◆ Exercise aim: From top to bottom, each entry below must be reproduced exactly.

(Saved entries)

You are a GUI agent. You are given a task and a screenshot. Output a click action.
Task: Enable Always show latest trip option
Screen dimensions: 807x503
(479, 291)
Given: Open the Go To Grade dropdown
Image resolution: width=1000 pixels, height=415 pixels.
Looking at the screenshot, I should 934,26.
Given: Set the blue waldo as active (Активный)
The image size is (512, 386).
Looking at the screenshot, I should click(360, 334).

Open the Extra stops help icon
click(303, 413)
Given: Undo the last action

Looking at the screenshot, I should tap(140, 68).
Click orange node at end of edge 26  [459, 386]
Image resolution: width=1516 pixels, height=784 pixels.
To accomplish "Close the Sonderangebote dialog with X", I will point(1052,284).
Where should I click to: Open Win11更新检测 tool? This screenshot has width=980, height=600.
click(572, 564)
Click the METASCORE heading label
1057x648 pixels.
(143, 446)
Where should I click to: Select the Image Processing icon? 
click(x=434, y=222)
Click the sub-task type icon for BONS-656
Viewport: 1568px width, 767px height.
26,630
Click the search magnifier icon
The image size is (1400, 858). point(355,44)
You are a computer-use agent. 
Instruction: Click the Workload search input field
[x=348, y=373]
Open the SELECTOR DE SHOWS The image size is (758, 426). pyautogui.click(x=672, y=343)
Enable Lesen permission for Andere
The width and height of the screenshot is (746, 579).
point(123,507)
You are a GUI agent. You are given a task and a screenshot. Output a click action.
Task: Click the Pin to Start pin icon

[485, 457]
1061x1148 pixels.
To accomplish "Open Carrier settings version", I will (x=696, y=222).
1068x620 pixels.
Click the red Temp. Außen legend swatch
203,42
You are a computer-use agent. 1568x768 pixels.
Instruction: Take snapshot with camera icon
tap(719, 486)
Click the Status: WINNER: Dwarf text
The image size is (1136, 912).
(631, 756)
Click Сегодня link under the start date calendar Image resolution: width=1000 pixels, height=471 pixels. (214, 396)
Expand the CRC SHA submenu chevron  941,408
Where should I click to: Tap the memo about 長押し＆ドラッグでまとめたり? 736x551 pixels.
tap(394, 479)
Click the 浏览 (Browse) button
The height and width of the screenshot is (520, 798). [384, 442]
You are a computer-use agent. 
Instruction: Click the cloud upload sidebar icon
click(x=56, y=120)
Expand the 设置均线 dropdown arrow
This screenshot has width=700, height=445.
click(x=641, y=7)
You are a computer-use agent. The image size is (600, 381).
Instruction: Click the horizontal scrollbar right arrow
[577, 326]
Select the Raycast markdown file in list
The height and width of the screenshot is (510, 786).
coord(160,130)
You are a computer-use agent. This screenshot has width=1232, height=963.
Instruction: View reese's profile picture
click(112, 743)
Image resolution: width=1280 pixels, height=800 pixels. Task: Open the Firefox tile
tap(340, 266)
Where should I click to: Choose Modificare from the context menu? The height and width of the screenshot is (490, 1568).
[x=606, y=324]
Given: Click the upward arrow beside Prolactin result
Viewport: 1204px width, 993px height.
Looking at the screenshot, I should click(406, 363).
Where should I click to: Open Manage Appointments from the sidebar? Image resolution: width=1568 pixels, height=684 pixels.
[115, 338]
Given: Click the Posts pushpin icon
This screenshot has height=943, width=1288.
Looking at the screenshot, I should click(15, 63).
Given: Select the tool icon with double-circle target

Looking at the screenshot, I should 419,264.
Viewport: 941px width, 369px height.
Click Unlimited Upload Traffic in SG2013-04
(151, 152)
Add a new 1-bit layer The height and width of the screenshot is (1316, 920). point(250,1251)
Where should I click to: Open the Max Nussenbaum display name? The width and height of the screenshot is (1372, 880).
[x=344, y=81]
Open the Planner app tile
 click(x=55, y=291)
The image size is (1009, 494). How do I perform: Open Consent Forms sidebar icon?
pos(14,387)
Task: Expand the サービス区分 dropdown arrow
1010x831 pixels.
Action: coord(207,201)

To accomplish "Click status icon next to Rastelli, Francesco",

◆ Response:
You are a GUI agent. You are given a task and a screenshot. Output a click action.
Task: Enable Always show latest trip option
Screen dimensions: 807x503
(479, 291)
Given: Open the Go To Grade dropdown
Image resolution: width=1000 pixels, height=415 pixels.
Looking at the screenshot, I should 934,26.
Given: Set the blue waldo as active (Активный)
The image size is (512, 386).
Looking at the screenshot, I should click(360, 334).

Open the Extra stops help icon
click(303, 413)
Given: Undo the last action

Looking at the screenshot, I should tap(140, 68).
Click orange node at end of edge 26  [459, 386]
Image resolution: width=1516 pixels, height=784 pixels.
To accomplish "Close the Sonderangebote dialog with X", I will point(1052,284).
Where should I click to: Open Win11更新检测 tool? This screenshot has width=980, height=600.
click(572, 564)
Click the METASCORE heading label
1057x648 pixels.
(143, 446)
Where should I click to: Select the Image Processing icon? 
click(x=434, y=222)
Click the sub-task type icon for BONS-656
Viewport: 1568px width, 767px height.
26,630
Click the search magnifier icon
The image size is (1400, 858). point(355,44)
You are a computer-use agent. 
Instruction: Click the Workload search input field
[x=348, y=373]
Open the SELECTOR DE SHOWS The image size is (758, 426). pyautogui.click(x=672, y=343)
Enable Lesen permission for Andere
The width and height of the screenshot is (746, 579).
point(123,507)
You are a GUI agent. You are given a task and a screenshot. Output a click action.
Task: Click the Pin to Start pin icon

[485, 457]
1061x1148 pixels.
To accomplish "Open Carrier settings version", I will (x=696, y=222).
1068x620 pixels.
Click the red Temp. Außen legend swatch
203,42
You are a computer-use agent. 1568x768 pixels.
Instruction: Take snapshot with camera icon
tap(719, 486)
Click the Status: WINNER: Dwarf text
The image size is (1136, 912).
(631, 756)
Click Сегодня link under the start date calendar Image resolution: width=1000 pixels, height=471 pixels. (214, 396)
Expand the CRC SHA submenu chevron  941,408
Where should I click to: Tap the memo about 長押し＆ドラッグでまとめたり? 736x551 pixels.
tap(394, 479)
Click the 浏览 (Browse) button
The height and width of the screenshot is (520, 798). [384, 442]
You are a computer-use agent. 
Instruction: Click the cloud upload sidebar icon
click(x=56, y=120)
Expand the 设置均线 dropdown arrow
This screenshot has width=700, height=445.
click(x=641, y=7)
You are a computer-use agent. The image size is (600, 381).
Instruction: Click the horizontal scrollbar right arrow
[577, 326]
Select the Raycast markdown file in list
The height and width of the screenshot is (510, 786).
coord(160,130)
You are a computer-use agent. This screenshot has width=1232, height=963.
Instruction: View reese's profile picture
click(112, 743)
Image resolution: width=1280 pixels, height=800 pixels. Task: Open the Firefox tile
tap(340, 266)
Where should I click to: Choose Modificare from the context menu? The height and width of the screenshot is (490, 1568).
[x=606, y=324]
Given: Click the upward arrow beside Prolactin result
Viewport: 1204px width, 993px height.
Looking at the screenshot, I should click(406, 363).
Where should I click to: Open Manage Appointments from the sidebar? Image resolution: width=1568 pixels, height=684 pixels.
[115, 338]
Given: Click the Posts pushpin icon
This screenshot has height=943, width=1288.
Looking at the screenshot, I should click(15, 63).
Given: Select the tool icon with double-circle target

Looking at the screenshot, I should 419,264.
Viewport: 941px width, 369px height.
Click Unlimited Upload Traffic in SG2013-04
(151, 152)
Add a new 1-bit layer The height and width of the screenshot is (1316, 920). point(250,1251)
Where should I click to: Open the Max Nussenbaum display name? The width and height of the screenshot is (1372, 880).
[x=344, y=81]
Open the Planner app tile
 click(x=55, y=291)
The image size is (1009, 494). How do I perform: Open Consent Forms sidebar icon?
pos(14,387)
Task: Expand the サービス区分 dropdown arrow
1010x831 pixels.
Action: coord(207,201)

To accomplish "Click status icon next to Rastelli, Francesco",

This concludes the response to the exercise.